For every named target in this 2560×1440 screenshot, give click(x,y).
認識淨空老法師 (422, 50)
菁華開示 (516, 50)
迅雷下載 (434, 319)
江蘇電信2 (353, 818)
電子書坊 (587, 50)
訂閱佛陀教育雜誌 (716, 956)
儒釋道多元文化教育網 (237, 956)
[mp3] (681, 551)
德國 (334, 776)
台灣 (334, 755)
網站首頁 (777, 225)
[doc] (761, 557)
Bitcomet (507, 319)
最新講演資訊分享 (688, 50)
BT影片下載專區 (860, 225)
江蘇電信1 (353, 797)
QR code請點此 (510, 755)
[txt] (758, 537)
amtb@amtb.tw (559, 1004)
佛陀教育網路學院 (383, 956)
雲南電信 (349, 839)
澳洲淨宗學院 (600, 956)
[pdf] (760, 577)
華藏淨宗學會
···
TASK OBJECTIVE:
Reproduce, with no other lines, the one containing "[txt] (758, 537)" and all lines after it through the end of the data above.

COMPLETED EXERCISE:
[txt] (758, 537)
amtb@amtb.tw (559, 1004)
佛陀教育網路學院 (383, 956)
雲南電信 (349, 839)
澳洲淨宗學院 (600, 956)
[pdf] (760, 577)
華藏淨宗學會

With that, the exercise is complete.